▸ **GOAL OF THE EXERCISE**
Rewrite the material below so that every instance of "Screen dimensions" becomes "Display size", with all other text left as is.

▸ **THE RECORDS**
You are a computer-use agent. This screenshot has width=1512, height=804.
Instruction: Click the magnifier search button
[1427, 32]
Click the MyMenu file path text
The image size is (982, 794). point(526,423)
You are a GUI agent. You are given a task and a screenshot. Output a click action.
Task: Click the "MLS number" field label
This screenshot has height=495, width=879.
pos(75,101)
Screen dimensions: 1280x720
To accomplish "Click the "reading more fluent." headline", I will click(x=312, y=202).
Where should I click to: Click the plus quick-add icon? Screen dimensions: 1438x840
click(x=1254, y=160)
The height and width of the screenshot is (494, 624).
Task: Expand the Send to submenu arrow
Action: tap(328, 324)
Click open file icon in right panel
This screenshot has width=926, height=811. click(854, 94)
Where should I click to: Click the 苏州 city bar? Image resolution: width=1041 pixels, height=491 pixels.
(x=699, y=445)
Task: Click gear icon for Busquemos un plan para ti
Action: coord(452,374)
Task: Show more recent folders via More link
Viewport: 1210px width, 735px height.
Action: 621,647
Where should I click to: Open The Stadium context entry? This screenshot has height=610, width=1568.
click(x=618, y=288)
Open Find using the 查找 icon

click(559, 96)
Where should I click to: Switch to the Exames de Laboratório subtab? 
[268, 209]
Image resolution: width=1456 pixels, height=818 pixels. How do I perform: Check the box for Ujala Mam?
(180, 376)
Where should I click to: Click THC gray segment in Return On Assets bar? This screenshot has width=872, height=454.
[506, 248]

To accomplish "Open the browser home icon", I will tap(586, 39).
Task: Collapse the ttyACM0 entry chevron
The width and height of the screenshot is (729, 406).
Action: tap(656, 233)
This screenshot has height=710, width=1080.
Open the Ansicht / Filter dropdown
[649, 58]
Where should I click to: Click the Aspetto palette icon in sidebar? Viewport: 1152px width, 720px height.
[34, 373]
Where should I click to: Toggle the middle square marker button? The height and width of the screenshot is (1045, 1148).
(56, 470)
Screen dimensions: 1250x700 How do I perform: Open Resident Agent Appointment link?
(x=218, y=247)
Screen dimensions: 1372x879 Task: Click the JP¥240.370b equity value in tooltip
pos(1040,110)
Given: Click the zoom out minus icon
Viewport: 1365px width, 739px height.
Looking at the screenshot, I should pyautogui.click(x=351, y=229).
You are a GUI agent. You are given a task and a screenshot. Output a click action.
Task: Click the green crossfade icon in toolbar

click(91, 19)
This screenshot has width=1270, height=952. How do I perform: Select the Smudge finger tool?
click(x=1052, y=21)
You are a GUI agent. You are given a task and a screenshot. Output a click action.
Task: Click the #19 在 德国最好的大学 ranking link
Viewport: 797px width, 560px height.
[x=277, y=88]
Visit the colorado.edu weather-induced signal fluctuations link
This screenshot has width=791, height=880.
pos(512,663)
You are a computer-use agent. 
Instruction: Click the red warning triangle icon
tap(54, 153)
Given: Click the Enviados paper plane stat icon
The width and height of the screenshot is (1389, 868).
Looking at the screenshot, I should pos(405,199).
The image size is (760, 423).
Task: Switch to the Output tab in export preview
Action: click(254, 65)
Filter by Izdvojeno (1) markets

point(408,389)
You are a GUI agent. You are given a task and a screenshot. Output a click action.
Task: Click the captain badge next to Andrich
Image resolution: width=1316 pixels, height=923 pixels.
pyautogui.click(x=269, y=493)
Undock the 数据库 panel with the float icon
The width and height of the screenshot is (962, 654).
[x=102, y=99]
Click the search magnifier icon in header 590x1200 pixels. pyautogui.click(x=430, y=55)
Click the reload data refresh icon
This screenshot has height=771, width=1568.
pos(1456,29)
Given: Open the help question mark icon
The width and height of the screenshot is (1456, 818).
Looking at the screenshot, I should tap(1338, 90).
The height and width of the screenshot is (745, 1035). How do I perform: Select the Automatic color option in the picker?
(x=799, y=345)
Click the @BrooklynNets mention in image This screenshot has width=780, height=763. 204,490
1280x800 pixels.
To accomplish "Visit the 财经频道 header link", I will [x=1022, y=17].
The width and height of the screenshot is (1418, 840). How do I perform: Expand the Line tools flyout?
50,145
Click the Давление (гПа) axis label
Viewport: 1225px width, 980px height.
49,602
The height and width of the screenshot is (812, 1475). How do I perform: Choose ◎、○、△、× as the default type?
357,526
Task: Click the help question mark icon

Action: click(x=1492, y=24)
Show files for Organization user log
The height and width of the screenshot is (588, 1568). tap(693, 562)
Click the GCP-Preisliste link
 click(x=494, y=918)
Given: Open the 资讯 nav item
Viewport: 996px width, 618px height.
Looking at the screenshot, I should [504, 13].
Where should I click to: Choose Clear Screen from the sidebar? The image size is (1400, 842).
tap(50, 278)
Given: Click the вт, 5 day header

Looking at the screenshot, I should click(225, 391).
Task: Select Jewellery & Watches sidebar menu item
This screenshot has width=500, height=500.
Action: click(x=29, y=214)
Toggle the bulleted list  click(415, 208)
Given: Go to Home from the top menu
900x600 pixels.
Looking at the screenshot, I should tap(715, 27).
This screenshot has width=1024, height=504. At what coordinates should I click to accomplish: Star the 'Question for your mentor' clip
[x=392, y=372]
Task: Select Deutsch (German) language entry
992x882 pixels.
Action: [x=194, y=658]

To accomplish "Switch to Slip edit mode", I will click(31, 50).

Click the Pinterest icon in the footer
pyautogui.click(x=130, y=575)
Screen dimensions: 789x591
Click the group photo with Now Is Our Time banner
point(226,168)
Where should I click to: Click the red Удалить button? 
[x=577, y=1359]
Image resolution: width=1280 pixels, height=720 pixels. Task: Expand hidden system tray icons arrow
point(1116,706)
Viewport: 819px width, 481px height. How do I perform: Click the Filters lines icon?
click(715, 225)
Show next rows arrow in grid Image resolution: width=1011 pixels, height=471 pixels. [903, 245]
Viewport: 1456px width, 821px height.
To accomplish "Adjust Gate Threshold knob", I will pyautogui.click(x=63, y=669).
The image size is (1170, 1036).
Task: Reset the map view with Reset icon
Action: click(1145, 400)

▸ **ANSWER TO THE EXERCISE**
You are a computer-use agent. This screenshot has width=1512, height=804.
Instruction: Click the magnifier search button
[1427, 32]
Click the MyMenu file path text
The image size is (982, 794). point(526,423)
You are a GUI agent. You are given a task and a screenshot. Output a click action.
Task: Click the "MLS number" field label
This screenshot has height=495, width=879.
pos(75,101)
Display size: 1280x720
To accomplish "Click the "reading more fluent." headline", I will click(x=312, y=202).
Where should I click to: Click the plus quick-add icon? Display size: 1438x840
click(x=1254, y=160)
The height and width of the screenshot is (494, 624).
Task: Expand the Send to submenu arrow
Action: tap(328, 324)
Click open file icon in right panel
This screenshot has width=926, height=811. click(854, 94)
Where should I click to: Click the 苏州 city bar? Image resolution: width=1041 pixels, height=491 pixels.
(x=699, y=445)
Task: Click gear icon for Busquemos un plan para ti
Action: coord(452,374)
Task: Show more recent folders via More link
Viewport: 1210px width, 735px height.
Action: 621,647
Where should I click to: Open The Stadium context entry? This screenshot has height=610, width=1568.
click(x=618, y=288)
Open Find using the 查找 icon

click(559, 96)
Where should I click to: Switch to the Exames de Laboratório subtab? 
[268, 209]
Image resolution: width=1456 pixels, height=818 pixels. How do I perform: Check the box for Ujala Mam?
(180, 376)
Where should I click to: Click THC gray segment in Return On Assets bar? This screenshot has width=872, height=454.
[506, 248]

To accomplish "Open the browser home icon", I will tap(586, 39).
Task: Collapse the ttyACM0 entry chevron
The width and height of the screenshot is (729, 406).
Action: tap(656, 233)
This screenshot has height=710, width=1080.
Open the Ansicht / Filter dropdown
[649, 58]
Where should I click to: Click the Aspetto palette icon in sidebar? Viewport: 1152px width, 720px height.
[34, 373]
Where should I click to: Toggle the middle square marker button? The height and width of the screenshot is (1045, 1148).
(56, 470)
Display size: 1250x700 How do I perform: Open Resident Agent Appointment link?
(x=218, y=247)
Display size: 1372x879 Task: Click the JP¥240.370b equity value in tooltip
pos(1040,110)
Given: Click the zoom out minus icon
Viewport: 1365px width, 739px height.
Looking at the screenshot, I should pyautogui.click(x=351, y=229).
You are a GUI agent. You are given a task and a screenshot. Output a click action.
Task: Click the green crossfade icon in toolbar

click(91, 19)
This screenshot has width=1270, height=952. How do I perform: Select the Smudge finger tool?
click(x=1052, y=21)
You are a GUI agent. You are given a task and a screenshot. Output a click action.
Task: Click the #19 在 德国最好的大学 ranking link
Viewport: 797px width, 560px height.
[x=277, y=88]
Visit the colorado.edu weather-induced signal fluctuations link
This screenshot has width=791, height=880.
pos(512,663)
You are a computer-use agent. 
Instruction: Click the red warning triangle icon
tap(54, 153)
Given: Click the Enviados paper plane stat icon
The width and height of the screenshot is (1389, 868).
Looking at the screenshot, I should pos(405,199).
The image size is (760, 423).
Task: Switch to the Output tab in export preview
Action: click(254, 65)
Filter by Izdvojeno (1) markets

point(408,389)
You are a GUI agent. You are given a task and a screenshot. Output a click action.
Task: Click the captain badge next to Andrich
Image resolution: width=1316 pixels, height=923 pixels.
pyautogui.click(x=269, y=493)
Undock the 数据库 panel with the float icon
The width and height of the screenshot is (962, 654).
[x=102, y=99]
Click the search magnifier icon in header 590x1200 pixels. pyautogui.click(x=430, y=55)
Click the reload data refresh icon
This screenshot has height=771, width=1568.
pos(1456,29)
Given: Open the help question mark icon
The width and height of the screenshot is (1456, 818).
Looking at the screenshot, I should tap(1338, 90).
The height and width of the screenshot is (745, 1035). How do I perform: Select the Automatic color option in the picker?
(x=799, y=345)
Click the @BrooklynNets mention in image This screenshot has width=780, height=763. 204,490
1280x800 pixels.
To accomplish "Visit the 财经频道 header link", I will [x=1022, y=17].
The width and height of the screenshot is (1418, 840). How do I perform: Expand the Line tools flyout?
50,145
Click the Давление (гПа) axis label
Viewport: 1225px width, 980px height.
49,602
The height and width of the screenshot is (812, 1475). How do I perform: Choose ◎、○、△、× as the default type?
357,526
Task: Click the help question mark icon

Action: click(x=1492, y=24)
Show files for Organization user log
The height and width of the screenshot is (588, 1568). tap(693, 562)
Click the GCP-Preisliste link
 click(x=494, y=918)
Given: Open the 资讯 nav item
Viewport: 996px width, 618px height.
Looking at the screenshot, I should [504, 13].
Where should I click to: Choose Clear Screen from the sidebar? The image size is (1400, 842).
tap(50, 278)
Given: Click the вт, 5 day header

Looking at the screenshot, I should click(225, 391).
Task: Select Jewellery & Watches sidebar menu item
This screenshot has width=500, height=500.
Action: click(x=29, y=214)
Toggle the bulleted list  click(415, 208)
Given: Go to Home from the top menu
900x600 pixels.
Looking at the screenshot, I should tap(715, 27).
This screenshot has width=1024, height=504. At what coordinates should I click to accomplish: Star the 'Question for your mentor' clip
[x=392, y=372]
Task: Select Deutsch (German) language entry
992x882 pixels.
Action: [x=194, y=658]

To accomplish "Switch to Slip edit mode", I will click(31, 50).

Click the Pinterest icon in the footer
pyautogui.click(x=130, y=575)
Display size: 789x591
Click the group photo with Now Is Our Time banner
point(226,168)
Where should I click to: Click the red Удалить button? 
[x=577, y=1359]
Image resolution: width=1280 pixels, height=720 pixels. Task: Expand hidden system tray icons arrow
point(1116,706)
Viewport: 819px width, 481px height. How do I perform: Click the Filters lines icon?
click(715, 225)
Show next rows arrow in grid Image resolution: width=1011 pixels, height=471 pixels. [903, 245]
Viewport: 1456px width, 821px height.
To accomplish "Adjust Gate Threshold knob", I will pyautogui.click(x=63, y=669).
The image size is (1170, 1036).
Task: Reset the map view with Reset icon
Action: click(1145, 400)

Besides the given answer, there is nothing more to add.